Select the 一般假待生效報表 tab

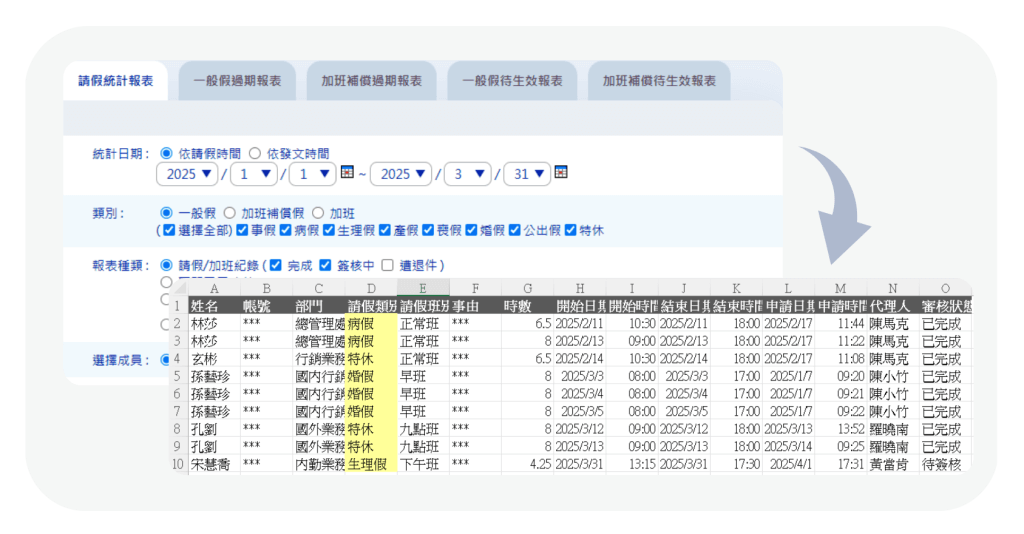(512, 81)
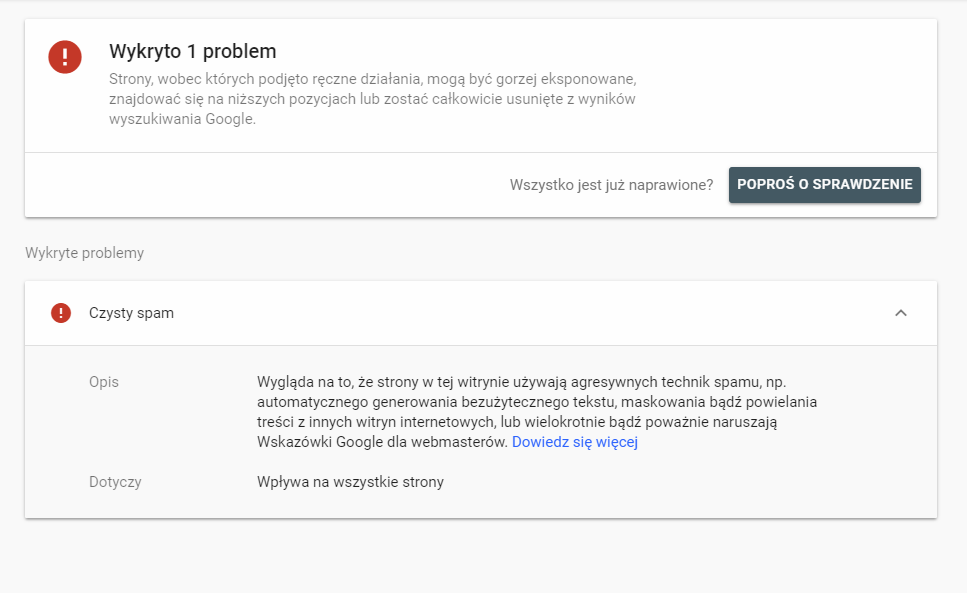
Task: Click the Dotyczy field label
Action: (x=115, y=482)
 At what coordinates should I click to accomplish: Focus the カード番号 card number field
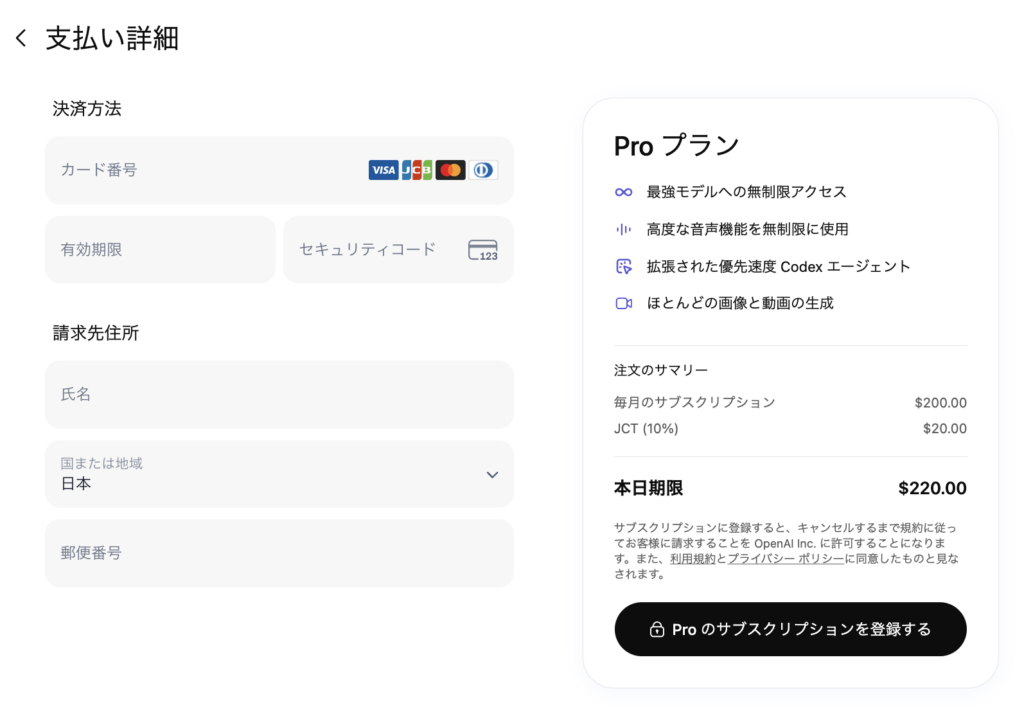pyautogui.click(x=200, y=170)
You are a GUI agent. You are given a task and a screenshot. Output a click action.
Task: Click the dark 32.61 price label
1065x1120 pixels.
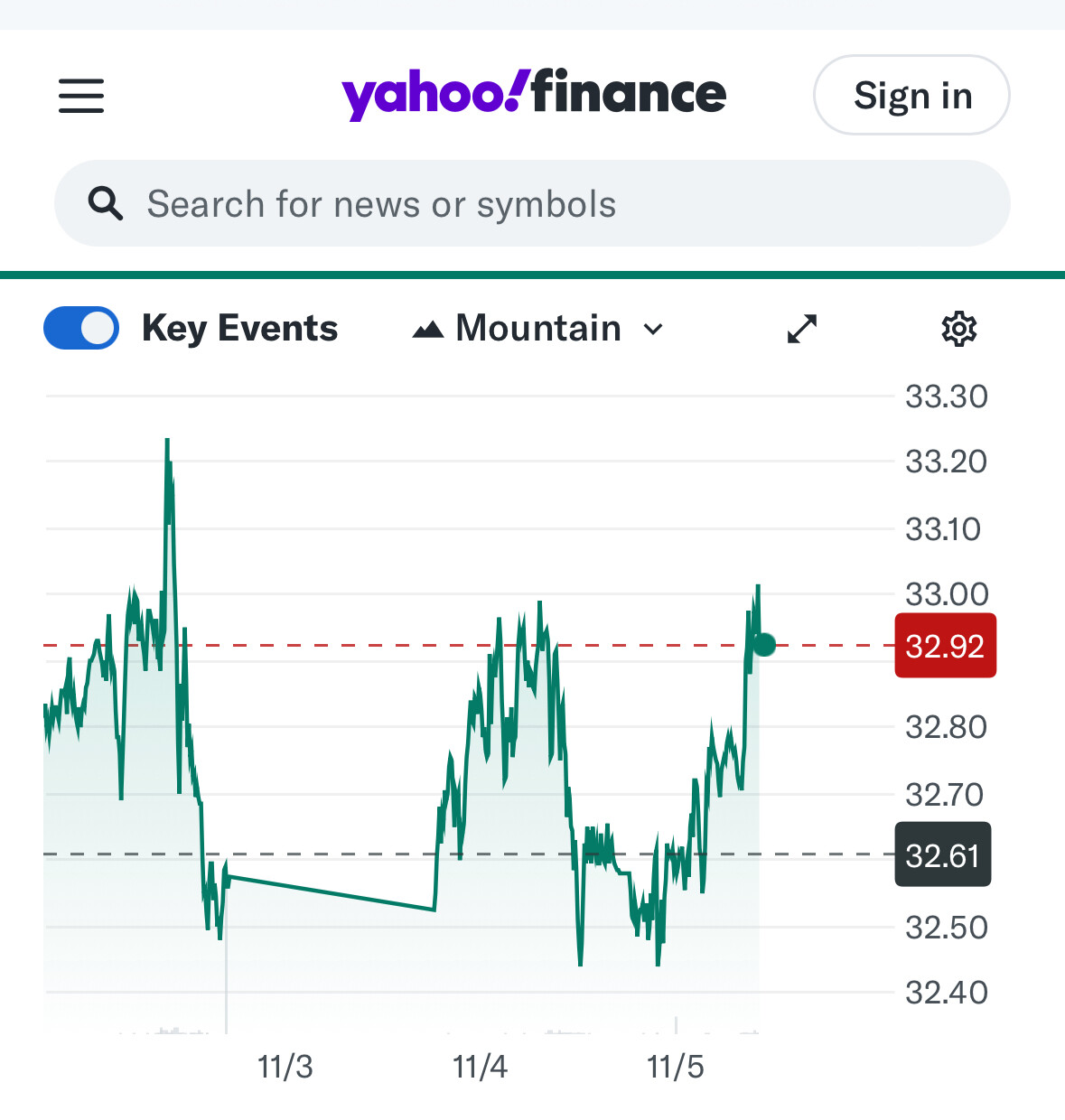(943, 854)
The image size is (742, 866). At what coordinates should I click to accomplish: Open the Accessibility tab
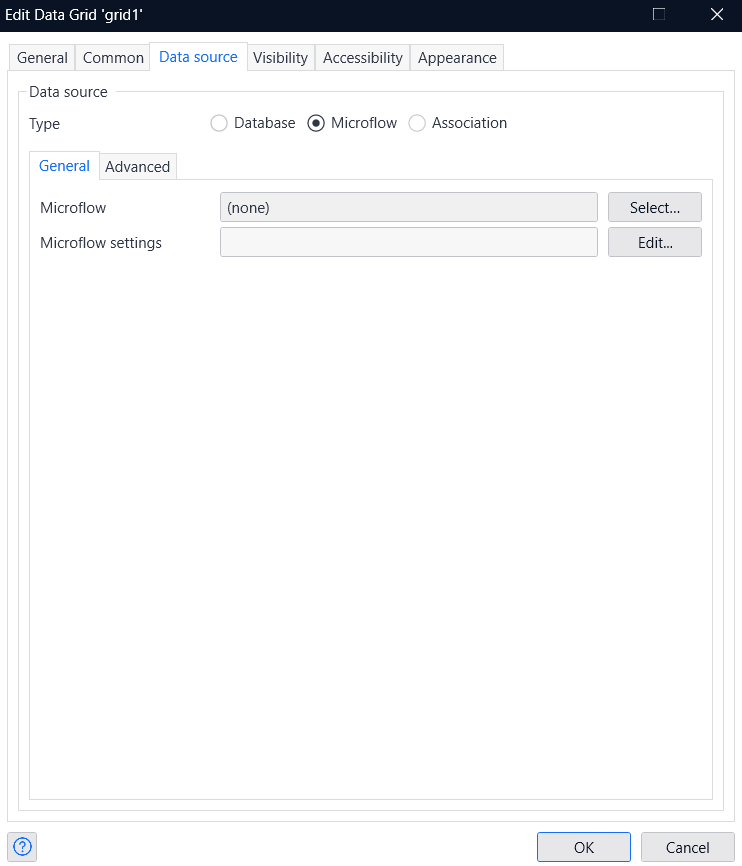coord(362,58)
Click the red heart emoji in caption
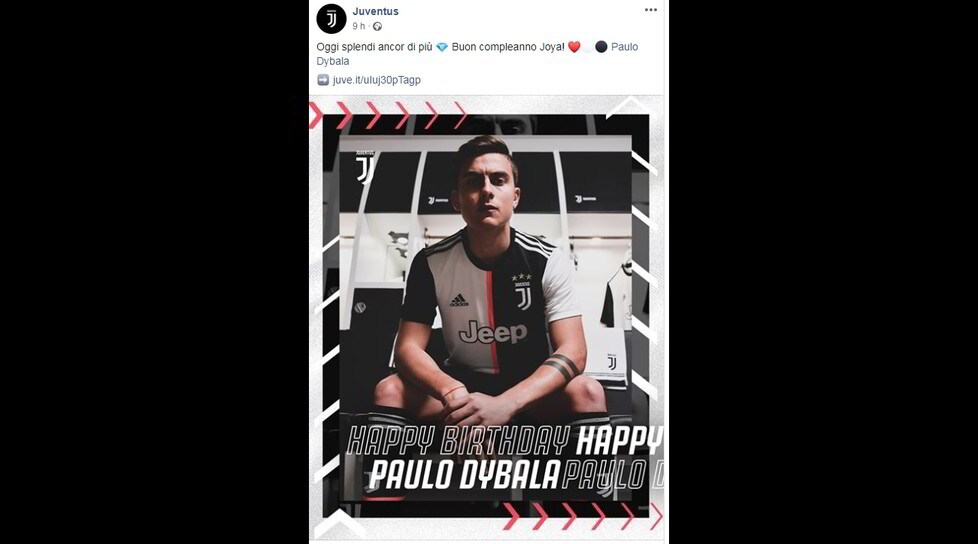Image resolution: width=978 pixels, height=544 pixels. point(574,47)
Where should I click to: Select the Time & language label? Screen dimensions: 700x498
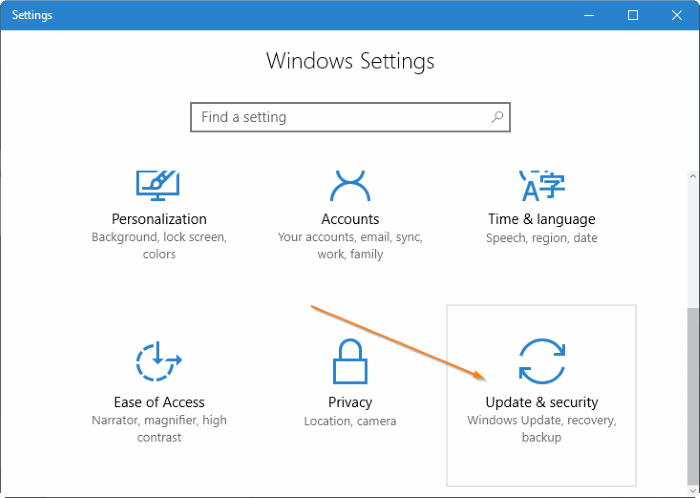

○ ○ ○

= Exercise description =
Can you turn the material above into a JSON list of strings, with one string for each line, blank lines skipped and the pictures left out?

= The result =
[
  "Select the 一般假待生效報表 tab",
  "(512, 81)",
  "Task: Click the Dotyczy field label",
  "Action: (x=115, y=482)",
  " At what coordinates should I click to accomplish: Focus the カード番号 card number field",
  "pyautogui.click(x=200, y=170)",
  "You are a GUI agent. You are given a task and a screenshot. Output a click action.",
  "Task: Click the dark 32.61 price label",
  "1065x1120 pixels.",
  "(943, 854)",
  "The image size is (742, 866). At what coordinates should I click to accomplish: Open the Accessibility tab",
  "coord(362,58)",
  "Click the red heart emoji in caption",
  "Image resolution: width=978 pixels, height=544 pixels. point(574,47)",
  "Where should I click to: Select the Time & language label? Screen dimensions: 700x498"
]